每一次混合、深度测试和模板测试运算都需要从这一工作集中获取当前片段像素坐标的数据值。被着色的所有片段通常会接触到这一工作集，因此在高清显示中，置于这一内存上的带宽负载可能会特别高，每一片段也都有多个读-改-写运算，尽管缓存可能会稍稍缓减这一问题。这一对高带宽存取的需求反过来推动了对具备许多针脚的宽内存接口和专用高频率内存的需求，这两者都会造成能耗特别密集的外部内存访问。

Mali 方式

Mali GPU 系列采用非常不同的方式，通常称为基于区块的的渲染，其设计宗旨是竭力减少渲染期间所需的功耗巨大的外部内存访问。如本系列第一篇博文中所述，Mali 对每一渲染目标使用独特的两步骤渲染算法。它首先执行全部的几何处理，然后执行所有的片段处理。在几何处理阶段中，Mali GPU 将屏幕分割为微小的 16x16 像素区块，并对每个区块中存在的渲染原语构建一份清单。GPU 片段着色步骤开始时，每一着色器核心一次处理一个 16x16 像素区块，将它渲染完后再开始下一区块。对于基于区块的架构，其算法相当于：

1. foreach( tile )
2. foreach( primitive in tile )

3. foreach( fragment in primitive in tile )
4. render fragment

由于 16x16 区块仅仅是总屏幕面积的一小部分，所以有可能将整个区块的完整工作集（颜色、深度和模板）存放在和 GPU 着色器核心紧密耦合的快速 RAM 中。

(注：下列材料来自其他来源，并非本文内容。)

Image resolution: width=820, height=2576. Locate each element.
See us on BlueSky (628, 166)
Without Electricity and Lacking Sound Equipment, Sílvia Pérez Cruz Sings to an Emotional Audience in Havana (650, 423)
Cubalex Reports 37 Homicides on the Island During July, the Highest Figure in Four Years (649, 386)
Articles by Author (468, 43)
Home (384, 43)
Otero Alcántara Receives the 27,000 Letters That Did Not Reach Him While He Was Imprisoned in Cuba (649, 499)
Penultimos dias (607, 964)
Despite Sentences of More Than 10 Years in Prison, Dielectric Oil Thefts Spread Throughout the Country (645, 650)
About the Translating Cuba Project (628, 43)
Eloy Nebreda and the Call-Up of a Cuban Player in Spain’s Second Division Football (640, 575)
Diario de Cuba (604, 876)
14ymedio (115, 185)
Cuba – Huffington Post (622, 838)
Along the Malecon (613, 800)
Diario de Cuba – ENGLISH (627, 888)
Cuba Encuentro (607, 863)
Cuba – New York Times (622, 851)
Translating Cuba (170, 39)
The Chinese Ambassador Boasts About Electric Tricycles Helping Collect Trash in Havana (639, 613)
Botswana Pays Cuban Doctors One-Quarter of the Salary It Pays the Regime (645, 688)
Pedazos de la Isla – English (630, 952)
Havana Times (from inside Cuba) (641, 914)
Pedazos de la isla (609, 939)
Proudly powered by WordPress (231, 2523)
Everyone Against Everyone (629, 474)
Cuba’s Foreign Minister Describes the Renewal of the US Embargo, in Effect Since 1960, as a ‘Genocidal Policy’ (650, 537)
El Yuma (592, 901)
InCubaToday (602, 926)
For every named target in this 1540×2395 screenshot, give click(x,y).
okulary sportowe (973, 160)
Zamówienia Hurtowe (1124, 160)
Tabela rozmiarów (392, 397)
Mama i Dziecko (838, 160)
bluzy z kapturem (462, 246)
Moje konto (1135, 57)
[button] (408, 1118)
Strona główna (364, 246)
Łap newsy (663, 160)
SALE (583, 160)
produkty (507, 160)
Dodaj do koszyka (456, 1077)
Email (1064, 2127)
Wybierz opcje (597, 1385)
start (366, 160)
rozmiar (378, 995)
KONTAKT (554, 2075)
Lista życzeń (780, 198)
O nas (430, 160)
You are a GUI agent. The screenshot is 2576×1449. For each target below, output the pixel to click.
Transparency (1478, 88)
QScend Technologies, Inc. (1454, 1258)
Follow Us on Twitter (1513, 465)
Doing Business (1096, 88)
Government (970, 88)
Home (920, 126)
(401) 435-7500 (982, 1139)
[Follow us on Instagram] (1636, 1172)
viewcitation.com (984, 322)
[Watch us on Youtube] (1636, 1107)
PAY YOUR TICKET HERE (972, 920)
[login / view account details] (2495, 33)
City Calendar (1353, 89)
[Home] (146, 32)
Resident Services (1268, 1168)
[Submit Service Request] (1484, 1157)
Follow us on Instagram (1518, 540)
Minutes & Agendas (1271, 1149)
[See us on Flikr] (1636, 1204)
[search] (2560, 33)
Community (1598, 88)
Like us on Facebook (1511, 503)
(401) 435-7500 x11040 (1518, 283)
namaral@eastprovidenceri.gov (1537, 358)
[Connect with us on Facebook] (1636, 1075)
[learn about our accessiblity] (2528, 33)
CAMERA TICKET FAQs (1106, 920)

这种基于区块的方式有诸多优势。它们大体上对开发人员透明，但也值得了解，尤其是在尝试了解你内容的带宽成本时：

对工作集的所有访问都属于本地访问，速度快、功耗低。读取或写入外部 DRAM 的功耗因系统设计而异，但对于提供的每 1GB/s 带宽，它很容易达到大约120mW。与这相比，内部内存访问的功耗要大约少一个数量级，所以你会发现这真的大有关系。
混合不仅速度快，而且功耗低，因为许多混合方式需要的目标颜色数据都随时可用。

区块足够小，我们实际上可以在区块内存中本地存储足够数量的样本，实现 4 倍、8 倍和 16 倍多采样抗锯齿¹。这可提供质量高、开销很低的抗锯齿。由于涉及的工作集大小（一般单一采样渲染目标的 4、8 或 16 倍；4k2k 显示面板的 16x MSAA需要巨大的 1GB 工作集数据），少数直接模式渲染器甚至将 MSAA作为一项功能提供给开发人员，因为外部内存大小和带宽通常导致其成本过于高昂。
Mali 仅仅需要将单一区块的颜色数据写回到区块末尾的内存，此时我们便能知道其最终状态。我们可以通过 CRC 检查将块的颜色与主内存中的当前数据进行比较 — 这一过程叫做“事务消除”— 如果区块内容相同，则可完全跳过写出，从而节省了 SoC 功耗。我的同事 Tom Olson 针对这一技术写了一篇优秀的博文，文中还提供了“事务消除”的一个现实世界示例（某个名叫“愤怒的小鸟”的游戏；你或许听说过）。有关这一技术的详细信息还是由 Tom 的博文来介绍；不过，这儿也稍稍了解一下该技术的运用（仅“多出的粉色”区块由 GPU 写入 - 其他全被成功丢弃）。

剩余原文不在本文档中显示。